EDCI 591 Chapter Remix: The Guided Discovery Learning Principle in Multimedia Learning

by: Ton de Jong and Ard W. Lazonder


Guided Discovery Learning is a process in which students actively interact with an investigation or explore a topic to build understanding and meaning. Constructing knowledge can be more motivating than passively receiving information, but the effectiveness of this model hinges on the supports that are put in place to ensure that the learner is receiving appropriate guidance and direction. The idea is that if you have a learning target in mind, you should ensure that your learners are able to follow a process to discover the intended information. Even within this model there is a spectrum of guidance options that ranges from open, learner-centered free exploration to direct instruction. The focus of this chapter was on Science Education and the use of active investigations and experimentation to encourage student engagement through the use of multimedia simulations. The heart of this model is the idea that content is not directly presented to students, but is instead discovered and constructed by the learners.

Inquiry Models

Inquiry supports the Guided Discovery Learning process by having the students engage in scientific questioning, conducting experiments, and make meaning of their new knowledge. The chapter shared an Inquiry cycle of five phases including orientation, hypothesis generation, experimentation and conclusion. It was noted that the 5 steps are interchangeable and there was a need to add the idea of regulation where students would plan and monitor their learning goals throughout the inquiry process. De Jong and Lazonder also suggest that student learning can be disrupted by the challenges they face during the inquiry cycle. Designers needed to think about what strategies need to be in place to ensure that learners can attain the intended learning goals.

[ITEMS]

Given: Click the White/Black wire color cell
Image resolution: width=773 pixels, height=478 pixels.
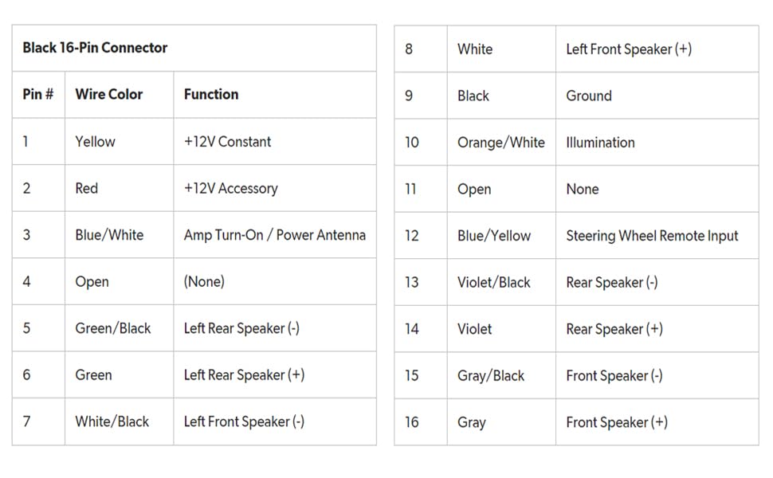Looking at the screenshot, I should click(x=112, y=421).
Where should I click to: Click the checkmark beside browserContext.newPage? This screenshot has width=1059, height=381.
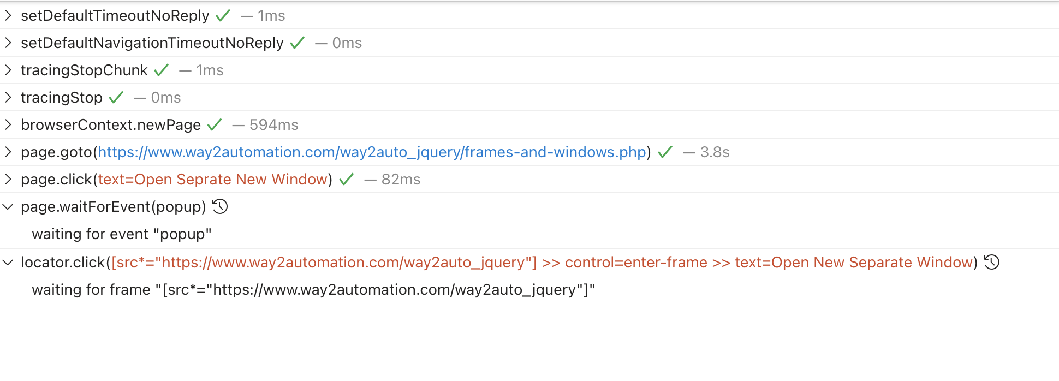[215, 124]
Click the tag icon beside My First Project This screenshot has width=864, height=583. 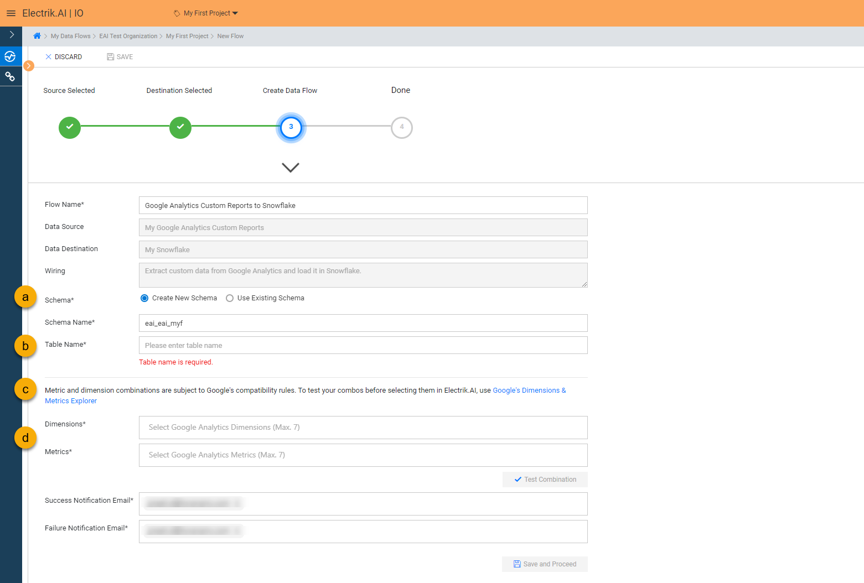point(178,13)
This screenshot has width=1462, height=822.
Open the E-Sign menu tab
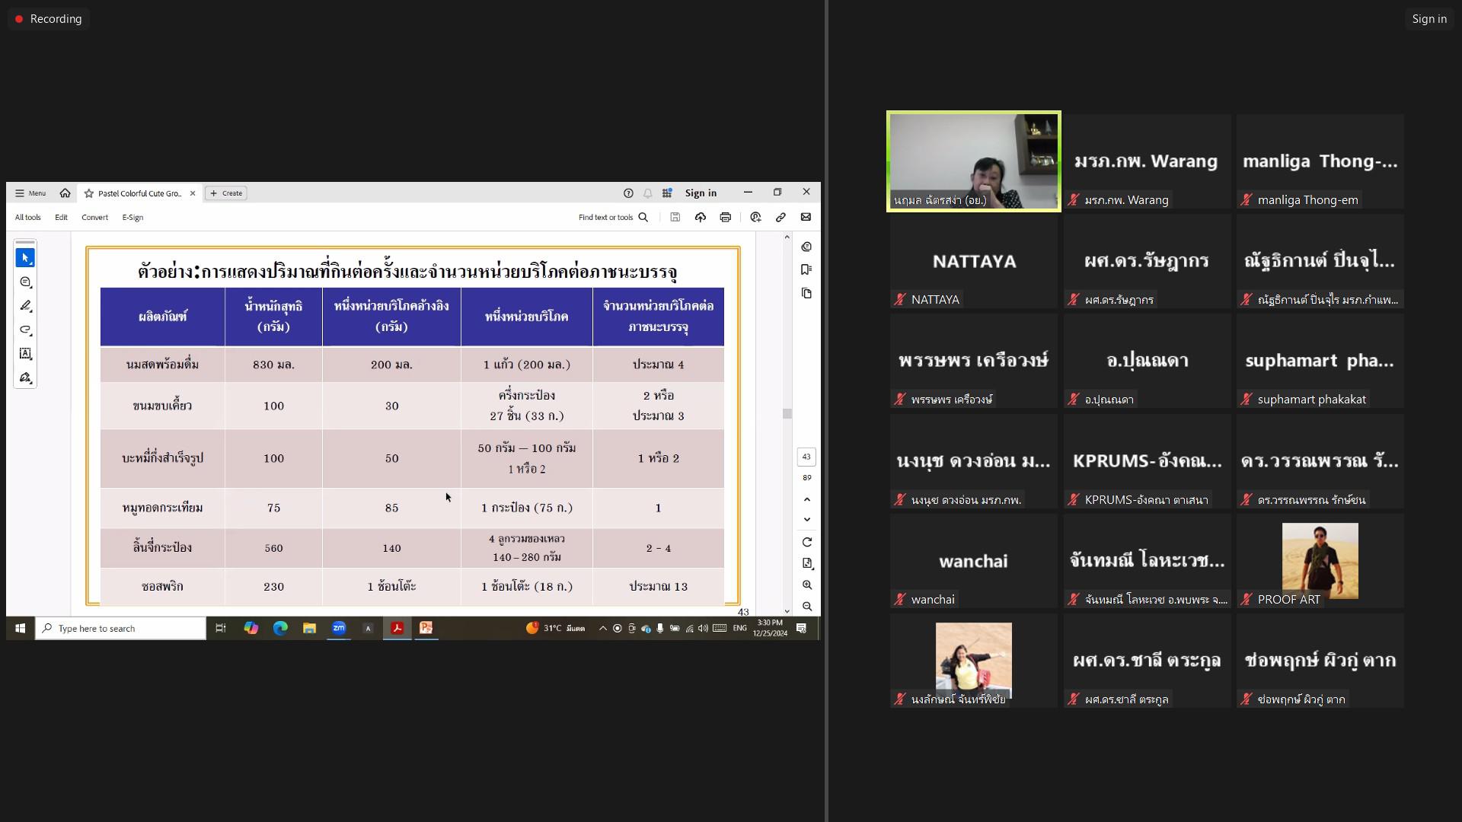pyautogui.click(x=132, y=217)
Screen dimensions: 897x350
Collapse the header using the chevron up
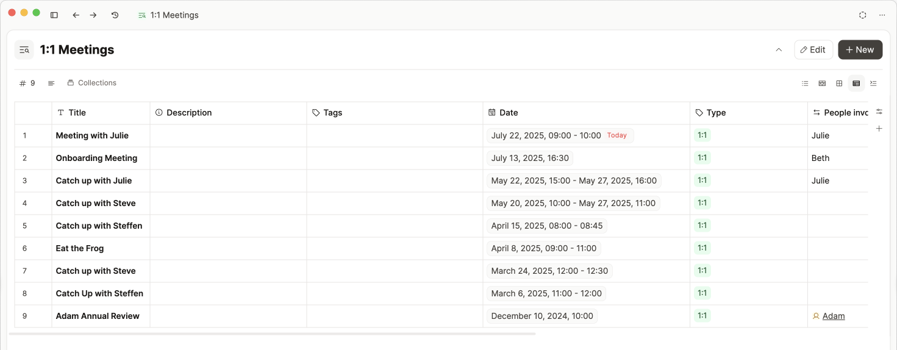pyautogui.click(x=779, y=50)
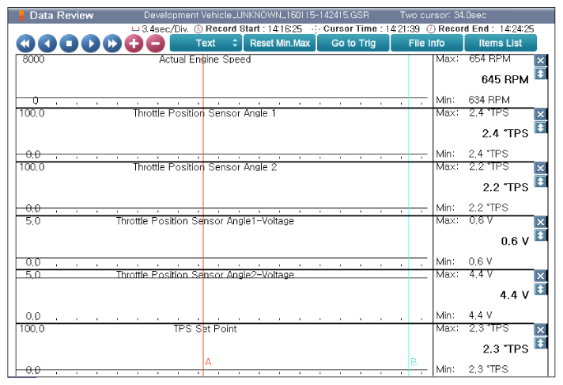The width and height of the screenshot is (563, 385).
Task: Close the Throttle Position Sensor Angle1-Voltage graph
Action: (x=541, y=223)
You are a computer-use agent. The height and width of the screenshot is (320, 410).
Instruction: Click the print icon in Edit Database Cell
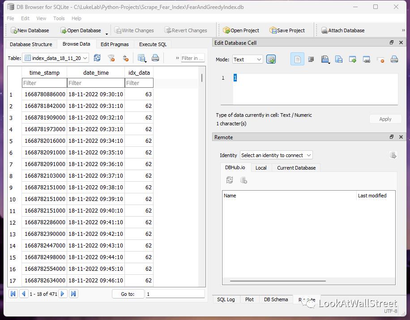click(x=394, y=60)
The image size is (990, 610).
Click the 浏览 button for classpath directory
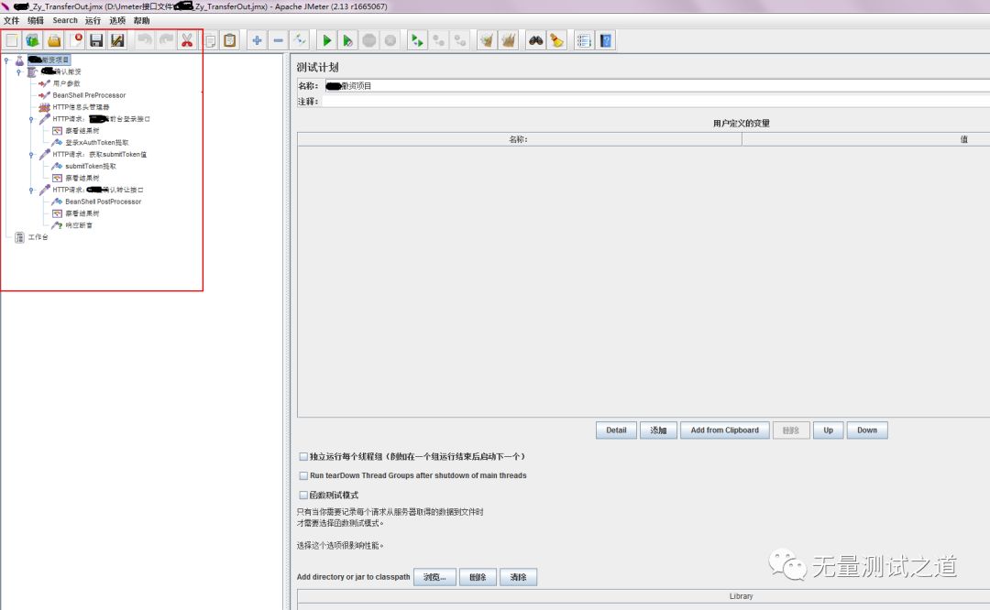434,576
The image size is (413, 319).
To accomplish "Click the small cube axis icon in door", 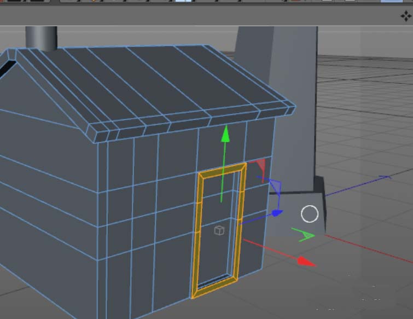I will tap(219, 230).
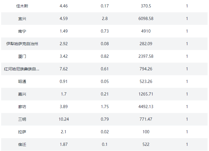Screen dimensions: 209x151
Task: Click the 0.02 value in 拉萨 row
Action: 105,132
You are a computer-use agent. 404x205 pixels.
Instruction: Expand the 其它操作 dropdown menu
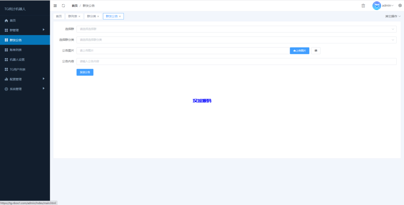[x=393, y=16]

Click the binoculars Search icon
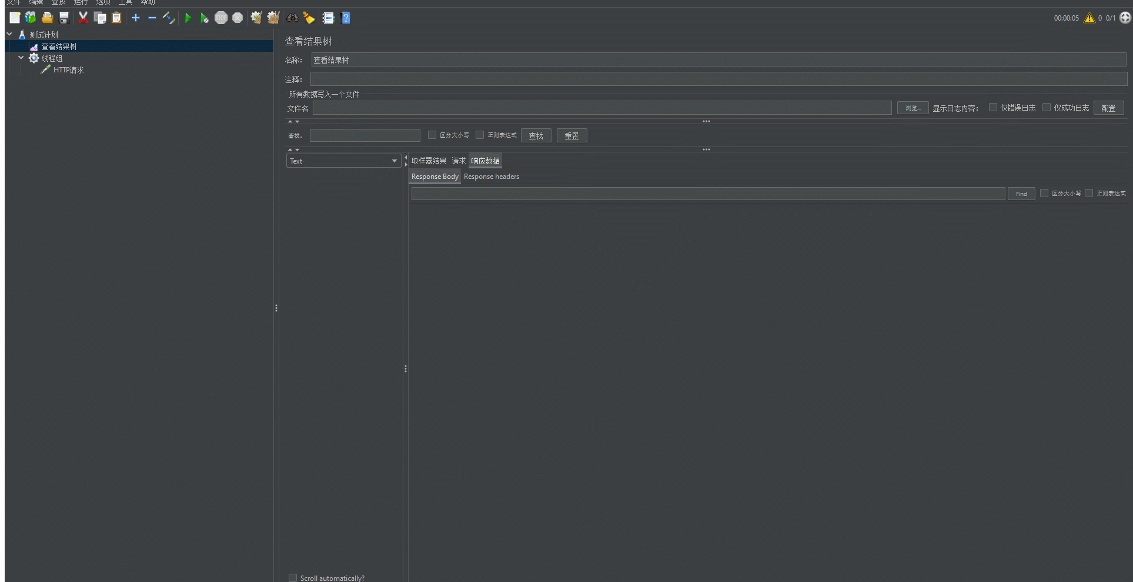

[WORK TO BE COMPLETED]
Reproduce the part of the guided discovery learning text starting with "Inquiry Models" and going on through "intended learning goals.".

[FINAL ANSWER]
Inquiry Models

Inquiry supports the Guided Discovery Learning process by having the students engage in scientific questioning, conducting experiments, and make meaning of their new knowledge. The chapter shared an Inquiry cycle of five phases including orientation, hypothesis generation, experimentation and conclusion. It was noted that the 5 steps are interchangeable and there was a need to add the idea of regulation where students would plan and monitor their learning goals throughout the inquiry process. De Jong and Lazonder also suggest that student learning can be disrupted by the challenges they face during the inquiry cycle. Designers needed to think about what strategies need to be in place to ensure that learners can attain the intended learning goals.